The amount of code changes to allow pg_basebackup to make a backup from
the standby seems to be small. So I ended up merging that changes and the
infrastructure patch. WIP patch attached. But I'd happy to split the patch again
if you want.

Attached is the updated version of the patch. I wrote the limitations of
standby-only backup in the document and changed the error messages.

I'm looking at this patch and wondering why we're doing so many
press-ups to ensure full_page_writes parameter is on. This will still
fail if you use a utility that removes the full page writes, but fail
silently.

I think it would be beneficial to explicitly check that all WAL
records have full page writes actually attached to them until we
achieve consistency.

Surprised to see XLOG_FPW_CHANGE is there again after I objected to it
and it was removed. Not sure why? We already track other parameters
when they change, so I don't want to introduce a whole new WAL record
for each new parameter whose change needs tracking.

Please make a note for committer that wal version needs bumping.

I think its probably time to start a README.recovery to explain why
this works the way it does. Other changes can then start to do that as
well, so we can keep this to sane levels of complexity.

--
Simon Riggs http://www.2ndQuadrant.com/
PostgreSQL Development, 24x7 Support, Training & Services

#78

Simon Riggs

simon@2ndQuadrant.com

almost 14 years ago

In reply to: Fujii Masao (#76)

Re: Online base backup from the hot-standby

On Fri, Jan 20, 2012 at 11:04 AM, Fujii Masao <masao.fujii@gmail.com> wrote:

But Steve encountered it again, which means that the above fix is not
sufficient. Unless the issue is derived from my patch, we should do
another cycle of diagnosis of it.

It's my bug, and I've posted a fix but not yet applied it, just added
to open items list. The only reason for that was time pressure, which
is now gone, so I'll look to apply it sooner.

--
Simon Riggs http://www.2ndQuadrant.com/
PostgreSQL Development, 24x7 Support, Training & Services

#79

Fujii Masao

masao.fujii@gmail.com

almost 14 years ago

In reply to: Simon Riggs (#77)

Re: Online base backup from the hot-standby

Thanks for the review!

On Fri, Jan 20, 2012 at 8:15 PM, Simon Riggs <simon@2ndquadrant.com> wrote:

I'm looking at this patch and wondering why we're doing so many
press-ups to ensure full_page_writes parameter is on. This will still
fail if you use a utility that removes the full page writes, but fail
silently.

I think it would be beneficial to explicitly check that all WAL
records have full page writes actually attached to them until we
achieve consistency.

I agree that it's worth adding such a safeguard. That can be a self-contained
feature, so I'll submit a separate patch for that, to keep each patch small.
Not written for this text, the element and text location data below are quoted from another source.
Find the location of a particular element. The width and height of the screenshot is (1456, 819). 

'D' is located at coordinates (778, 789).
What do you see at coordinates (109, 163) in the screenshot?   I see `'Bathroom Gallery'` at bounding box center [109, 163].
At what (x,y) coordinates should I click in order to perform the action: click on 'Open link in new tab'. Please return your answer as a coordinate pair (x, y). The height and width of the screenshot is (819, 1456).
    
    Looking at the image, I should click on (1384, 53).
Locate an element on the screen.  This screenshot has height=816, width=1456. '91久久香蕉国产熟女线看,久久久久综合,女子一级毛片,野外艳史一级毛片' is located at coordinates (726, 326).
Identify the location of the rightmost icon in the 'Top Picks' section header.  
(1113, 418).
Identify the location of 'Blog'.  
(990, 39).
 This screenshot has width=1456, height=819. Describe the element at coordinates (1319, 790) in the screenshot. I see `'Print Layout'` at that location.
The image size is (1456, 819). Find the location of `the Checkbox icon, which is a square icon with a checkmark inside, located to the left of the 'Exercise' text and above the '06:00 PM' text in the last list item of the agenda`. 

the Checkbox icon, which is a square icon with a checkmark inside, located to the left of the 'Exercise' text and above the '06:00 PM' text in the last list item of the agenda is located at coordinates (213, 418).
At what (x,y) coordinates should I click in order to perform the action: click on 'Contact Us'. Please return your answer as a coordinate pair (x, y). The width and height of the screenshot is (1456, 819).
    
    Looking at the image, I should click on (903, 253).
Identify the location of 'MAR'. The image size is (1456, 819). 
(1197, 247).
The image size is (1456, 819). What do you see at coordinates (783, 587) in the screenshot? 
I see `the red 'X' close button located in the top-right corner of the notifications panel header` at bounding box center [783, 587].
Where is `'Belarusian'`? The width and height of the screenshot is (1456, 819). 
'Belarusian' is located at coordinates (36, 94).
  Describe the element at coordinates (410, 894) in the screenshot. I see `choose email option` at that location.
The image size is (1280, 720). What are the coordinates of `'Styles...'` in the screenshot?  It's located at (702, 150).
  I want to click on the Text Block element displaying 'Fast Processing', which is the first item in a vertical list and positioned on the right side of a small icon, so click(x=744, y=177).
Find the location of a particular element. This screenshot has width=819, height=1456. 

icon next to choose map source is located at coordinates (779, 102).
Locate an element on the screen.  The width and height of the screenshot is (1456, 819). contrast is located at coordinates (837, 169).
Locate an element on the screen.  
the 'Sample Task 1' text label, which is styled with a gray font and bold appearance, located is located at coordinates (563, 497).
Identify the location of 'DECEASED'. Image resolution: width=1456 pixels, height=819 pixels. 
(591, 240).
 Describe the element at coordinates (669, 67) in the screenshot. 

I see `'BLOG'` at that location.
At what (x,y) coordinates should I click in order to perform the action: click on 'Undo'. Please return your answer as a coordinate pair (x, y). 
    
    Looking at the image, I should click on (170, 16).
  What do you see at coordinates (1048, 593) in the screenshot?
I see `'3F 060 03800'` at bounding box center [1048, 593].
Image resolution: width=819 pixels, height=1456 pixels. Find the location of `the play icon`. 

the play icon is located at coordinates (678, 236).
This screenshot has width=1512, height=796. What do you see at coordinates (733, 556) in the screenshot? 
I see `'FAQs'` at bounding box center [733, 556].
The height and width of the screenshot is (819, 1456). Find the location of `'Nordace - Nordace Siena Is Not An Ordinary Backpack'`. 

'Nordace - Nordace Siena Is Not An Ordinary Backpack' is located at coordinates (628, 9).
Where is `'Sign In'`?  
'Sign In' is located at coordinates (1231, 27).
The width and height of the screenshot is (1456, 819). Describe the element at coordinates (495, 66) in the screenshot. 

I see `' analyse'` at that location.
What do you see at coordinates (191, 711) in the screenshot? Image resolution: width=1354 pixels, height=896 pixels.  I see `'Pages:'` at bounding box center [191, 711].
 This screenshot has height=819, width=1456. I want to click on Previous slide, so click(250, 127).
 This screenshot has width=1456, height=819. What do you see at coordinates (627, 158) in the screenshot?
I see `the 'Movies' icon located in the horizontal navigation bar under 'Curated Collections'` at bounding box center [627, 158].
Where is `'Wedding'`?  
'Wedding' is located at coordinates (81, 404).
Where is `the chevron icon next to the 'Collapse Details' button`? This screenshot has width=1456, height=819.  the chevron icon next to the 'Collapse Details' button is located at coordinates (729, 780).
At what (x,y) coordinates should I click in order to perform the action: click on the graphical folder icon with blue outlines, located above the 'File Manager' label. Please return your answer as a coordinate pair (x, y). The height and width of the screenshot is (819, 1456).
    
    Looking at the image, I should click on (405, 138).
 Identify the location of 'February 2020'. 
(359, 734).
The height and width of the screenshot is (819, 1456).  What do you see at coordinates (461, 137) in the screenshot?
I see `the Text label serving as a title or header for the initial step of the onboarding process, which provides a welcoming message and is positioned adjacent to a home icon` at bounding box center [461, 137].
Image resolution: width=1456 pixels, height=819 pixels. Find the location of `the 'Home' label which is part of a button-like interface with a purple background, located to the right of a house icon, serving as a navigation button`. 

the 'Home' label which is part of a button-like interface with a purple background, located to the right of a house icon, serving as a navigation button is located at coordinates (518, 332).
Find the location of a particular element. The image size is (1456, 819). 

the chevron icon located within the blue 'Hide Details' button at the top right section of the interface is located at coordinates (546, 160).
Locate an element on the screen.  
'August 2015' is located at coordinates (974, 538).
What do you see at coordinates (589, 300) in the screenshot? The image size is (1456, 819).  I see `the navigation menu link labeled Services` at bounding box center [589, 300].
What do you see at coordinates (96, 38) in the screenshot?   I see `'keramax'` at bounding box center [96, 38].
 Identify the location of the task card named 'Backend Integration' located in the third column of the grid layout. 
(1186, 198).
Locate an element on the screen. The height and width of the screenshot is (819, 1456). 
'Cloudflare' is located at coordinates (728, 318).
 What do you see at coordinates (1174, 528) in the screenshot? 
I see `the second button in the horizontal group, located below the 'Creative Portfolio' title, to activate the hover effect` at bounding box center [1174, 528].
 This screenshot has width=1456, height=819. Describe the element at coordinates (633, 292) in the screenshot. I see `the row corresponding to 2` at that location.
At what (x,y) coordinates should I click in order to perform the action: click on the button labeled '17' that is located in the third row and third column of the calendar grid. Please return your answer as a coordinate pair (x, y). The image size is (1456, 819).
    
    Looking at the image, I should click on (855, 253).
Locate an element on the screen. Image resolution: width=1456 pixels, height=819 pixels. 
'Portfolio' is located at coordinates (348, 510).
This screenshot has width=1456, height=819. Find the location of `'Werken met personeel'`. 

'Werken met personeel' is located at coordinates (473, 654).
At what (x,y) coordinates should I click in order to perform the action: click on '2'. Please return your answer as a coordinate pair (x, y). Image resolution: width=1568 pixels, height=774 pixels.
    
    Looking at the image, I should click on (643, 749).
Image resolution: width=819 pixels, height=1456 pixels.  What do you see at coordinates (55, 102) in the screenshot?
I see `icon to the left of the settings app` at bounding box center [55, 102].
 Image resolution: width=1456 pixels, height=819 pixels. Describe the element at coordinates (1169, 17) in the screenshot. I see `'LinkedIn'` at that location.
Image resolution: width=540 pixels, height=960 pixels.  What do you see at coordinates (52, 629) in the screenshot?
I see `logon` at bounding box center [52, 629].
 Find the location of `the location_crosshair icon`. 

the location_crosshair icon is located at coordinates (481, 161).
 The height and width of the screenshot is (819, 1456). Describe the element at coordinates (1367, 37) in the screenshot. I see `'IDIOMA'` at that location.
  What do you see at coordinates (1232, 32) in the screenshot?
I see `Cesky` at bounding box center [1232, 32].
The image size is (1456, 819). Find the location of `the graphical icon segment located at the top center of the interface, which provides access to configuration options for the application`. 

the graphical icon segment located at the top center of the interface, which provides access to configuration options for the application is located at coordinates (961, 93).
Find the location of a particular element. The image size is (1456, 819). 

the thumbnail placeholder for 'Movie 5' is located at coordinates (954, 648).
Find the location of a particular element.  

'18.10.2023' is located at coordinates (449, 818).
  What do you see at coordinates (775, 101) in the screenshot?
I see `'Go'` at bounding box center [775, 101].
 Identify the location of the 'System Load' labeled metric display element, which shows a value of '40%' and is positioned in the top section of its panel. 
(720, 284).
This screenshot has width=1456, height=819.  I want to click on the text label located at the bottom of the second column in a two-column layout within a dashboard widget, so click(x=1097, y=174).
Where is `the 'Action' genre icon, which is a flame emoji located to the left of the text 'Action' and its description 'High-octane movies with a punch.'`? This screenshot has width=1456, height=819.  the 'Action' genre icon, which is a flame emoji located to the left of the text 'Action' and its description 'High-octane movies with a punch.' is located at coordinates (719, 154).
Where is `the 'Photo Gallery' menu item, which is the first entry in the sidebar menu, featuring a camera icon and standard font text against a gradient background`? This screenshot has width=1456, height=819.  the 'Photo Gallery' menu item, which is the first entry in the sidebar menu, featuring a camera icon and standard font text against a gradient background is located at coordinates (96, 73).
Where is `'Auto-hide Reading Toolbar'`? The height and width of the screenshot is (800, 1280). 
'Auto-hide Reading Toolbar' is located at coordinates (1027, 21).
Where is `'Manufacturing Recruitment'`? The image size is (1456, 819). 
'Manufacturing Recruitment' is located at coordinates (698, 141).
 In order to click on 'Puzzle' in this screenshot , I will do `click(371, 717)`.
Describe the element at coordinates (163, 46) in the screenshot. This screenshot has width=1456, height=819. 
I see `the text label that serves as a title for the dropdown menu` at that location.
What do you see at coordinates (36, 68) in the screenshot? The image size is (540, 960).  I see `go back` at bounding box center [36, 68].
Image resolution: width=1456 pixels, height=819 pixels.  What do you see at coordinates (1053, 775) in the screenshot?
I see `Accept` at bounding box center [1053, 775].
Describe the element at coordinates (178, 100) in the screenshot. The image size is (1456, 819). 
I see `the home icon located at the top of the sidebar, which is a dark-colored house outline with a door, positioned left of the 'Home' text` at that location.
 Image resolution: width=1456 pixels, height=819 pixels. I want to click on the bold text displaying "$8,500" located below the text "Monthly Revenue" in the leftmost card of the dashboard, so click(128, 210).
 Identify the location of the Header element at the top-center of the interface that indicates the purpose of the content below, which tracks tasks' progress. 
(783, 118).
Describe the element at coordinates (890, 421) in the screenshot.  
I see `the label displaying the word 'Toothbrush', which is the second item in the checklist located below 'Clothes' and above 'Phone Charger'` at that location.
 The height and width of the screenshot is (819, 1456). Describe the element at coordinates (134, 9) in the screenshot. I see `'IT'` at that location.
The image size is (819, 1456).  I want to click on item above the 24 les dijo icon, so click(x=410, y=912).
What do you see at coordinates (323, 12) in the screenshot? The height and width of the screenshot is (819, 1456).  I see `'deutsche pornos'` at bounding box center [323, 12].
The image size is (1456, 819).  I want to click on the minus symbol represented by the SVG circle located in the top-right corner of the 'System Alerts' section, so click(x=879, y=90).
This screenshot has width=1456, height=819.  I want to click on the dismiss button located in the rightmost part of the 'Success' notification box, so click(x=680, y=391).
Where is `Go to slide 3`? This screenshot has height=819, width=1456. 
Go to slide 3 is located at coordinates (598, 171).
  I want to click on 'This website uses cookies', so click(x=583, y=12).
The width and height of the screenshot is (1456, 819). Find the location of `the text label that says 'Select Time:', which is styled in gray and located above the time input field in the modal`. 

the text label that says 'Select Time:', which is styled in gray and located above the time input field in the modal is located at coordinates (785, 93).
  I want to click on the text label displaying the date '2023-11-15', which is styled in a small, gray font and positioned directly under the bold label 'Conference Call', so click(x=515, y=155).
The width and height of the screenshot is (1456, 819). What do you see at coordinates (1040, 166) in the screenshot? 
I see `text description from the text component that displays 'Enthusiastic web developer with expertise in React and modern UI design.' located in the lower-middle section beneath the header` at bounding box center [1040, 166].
Surprised to see XLOG_FPW_CHANGE is there again after I objected to it
and it was removed. Not sure why? We already track other parameters
when they change, so I don't want to introduce a whole new WAL record
for each new parameter whose change needs tracking.

I revived that because whenever full_page_writes must be WAL-logged
or replayed, there is no need to WAL-log or replay the HS parameters.
The opposite is also true. Logging or replaying all of them every time
seems to be a bit useless, and to make the code unreadable. ISTM that
XLOG_FPW_CHANGE can make the code simpler and avoid adding useless
WAL activity by merging them into one WAL record.

Please make a note for committer that wal version needs bumping.

Okay, will add the note about bumping XLOG_PAGE_MAGIC.

I think its probably time to start a README.recovery to explain why
this works the way it does. Other changes can then start to do that as
well, so we can keep this to sane levels of complexity.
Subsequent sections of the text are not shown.